Bill Simmons wonders if having what he calls a “cooler” on a team helps that team win. What he means by cooler, I believe, is someone who is called upon to make free throws for a team at the end of games, and who doesn’t miss those late-game free throws. Unfortunately, I don’t really have the data to focus exclusively on late game situations, but if we assume that teams expect their best overall free throw shooters to be their cooler, we can look at whether good team free throw shooting in general, or having an exceptionally good free throw shooter (a Cooler), helps teams win games.
First, using data from 1979-2006, I ran a regression of offensive efficiency (pts/pos) and defensive efficiency (opts/opos) on team wins. As it turns out, every extra point scored per 100 possessions results in about three and a quarter more wins, and every extra point allowed per 100 opponent possessions results in about three and a quarter more losses.

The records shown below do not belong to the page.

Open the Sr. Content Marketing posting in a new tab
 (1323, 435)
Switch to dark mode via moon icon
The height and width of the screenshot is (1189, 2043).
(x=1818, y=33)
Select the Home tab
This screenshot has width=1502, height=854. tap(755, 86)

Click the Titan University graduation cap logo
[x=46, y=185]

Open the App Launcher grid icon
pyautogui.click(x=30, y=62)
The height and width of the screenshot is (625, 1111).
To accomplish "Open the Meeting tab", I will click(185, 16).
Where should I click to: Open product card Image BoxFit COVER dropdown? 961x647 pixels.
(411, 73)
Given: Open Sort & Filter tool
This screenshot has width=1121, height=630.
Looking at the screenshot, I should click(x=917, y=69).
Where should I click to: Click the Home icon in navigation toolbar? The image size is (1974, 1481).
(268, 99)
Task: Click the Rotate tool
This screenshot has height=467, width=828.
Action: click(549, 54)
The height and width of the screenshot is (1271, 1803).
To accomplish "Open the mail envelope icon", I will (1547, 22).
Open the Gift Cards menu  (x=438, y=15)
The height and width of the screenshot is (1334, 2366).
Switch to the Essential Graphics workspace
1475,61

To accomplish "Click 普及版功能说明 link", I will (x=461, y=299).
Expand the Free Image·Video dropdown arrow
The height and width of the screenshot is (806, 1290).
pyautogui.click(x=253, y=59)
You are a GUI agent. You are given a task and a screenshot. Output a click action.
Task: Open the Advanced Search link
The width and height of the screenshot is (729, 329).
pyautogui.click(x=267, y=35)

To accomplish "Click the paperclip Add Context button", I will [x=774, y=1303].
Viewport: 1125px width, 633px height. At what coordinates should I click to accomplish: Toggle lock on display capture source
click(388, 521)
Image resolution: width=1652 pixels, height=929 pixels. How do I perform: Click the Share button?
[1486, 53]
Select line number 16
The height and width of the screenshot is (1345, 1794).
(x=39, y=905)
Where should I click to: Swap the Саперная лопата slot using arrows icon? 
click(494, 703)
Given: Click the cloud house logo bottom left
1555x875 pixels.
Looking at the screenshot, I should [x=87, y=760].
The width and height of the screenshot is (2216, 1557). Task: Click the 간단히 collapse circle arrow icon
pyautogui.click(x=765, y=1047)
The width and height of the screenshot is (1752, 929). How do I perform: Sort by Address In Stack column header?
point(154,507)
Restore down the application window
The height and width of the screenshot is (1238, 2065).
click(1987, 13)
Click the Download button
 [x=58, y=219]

Offensive and defensive efficiency account for 93.9% of variation in team wins over this period, which is extremely high.
Now, add to the model team free throw percentage: You get nothing. There is absolutely no significant effect on team success from team free throw percentage when controlling for efficiency. What about best individual player free throw percentage (that is, the ft% of the player who would be the Cooler)? Still nothing. In fact, here is a scatterplot of team max ft% (for players with at least the league median number of attempts) versus team winning percentage:
For the uninitiated, that scatter leads us to believe that there is no relationship at all, even without controlling for efficiency. It’s a blob. Sorry, Coolers.